I flinch when slim arms hug me from behind, nearly making me spill the soup in the saucepan.
Masking my nervousness, I turn to face my sister, who’s grinning wide.
Dahlia is about a year younger than me, and even though we’re not related by blood—we met in my last foster home—she’s the only family I have.
She’s curvier than me, with golden olive-toned skin, long, wavy brown hair, and the kind of bold presence that makes people stay away. But it’s her eyes that always strike me the most. Big, expressive hazel, sharp and bold, like they’ve seen more than they should and somehow refused to shatter.
Her smile drops. “What’s up with the dark circles? You worked too late and barely got any sleep again, didn’t you?”
“It’s nothing.” I pour the soup into a container and put on my practiced smile. “You know how it is at the bar.”
“Yeah, not sure the tips are worth it. They’re obviously exploiting you. How many hours did you even sleep?”
Three.
Despite the exhaustion, I couldn’t fall asleep.
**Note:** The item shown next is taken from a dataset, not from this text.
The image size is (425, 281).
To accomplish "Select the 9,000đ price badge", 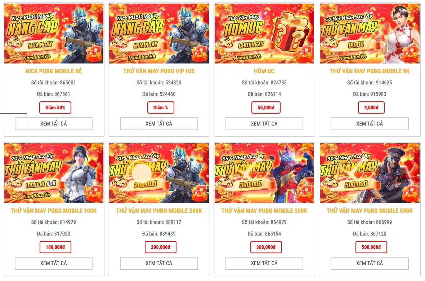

I kepttossing and turning in bed, my mind filled with that stalker and his threats.
“Reflect on your sins,” he said.
What sins?
The only person I’ve committed a sin against is dead.
So why…?
I kept thinking about it all night, searching for the possible reasons he’d say something like that, but I still came up empty.
Since I couldn’t fall asleep, I scribbled in my journal and sketched a few things, and then I was able to drift off, but my sleep was riddled with nightmares of dark eyes and a bloodied gloved hand squeezing my throat to death.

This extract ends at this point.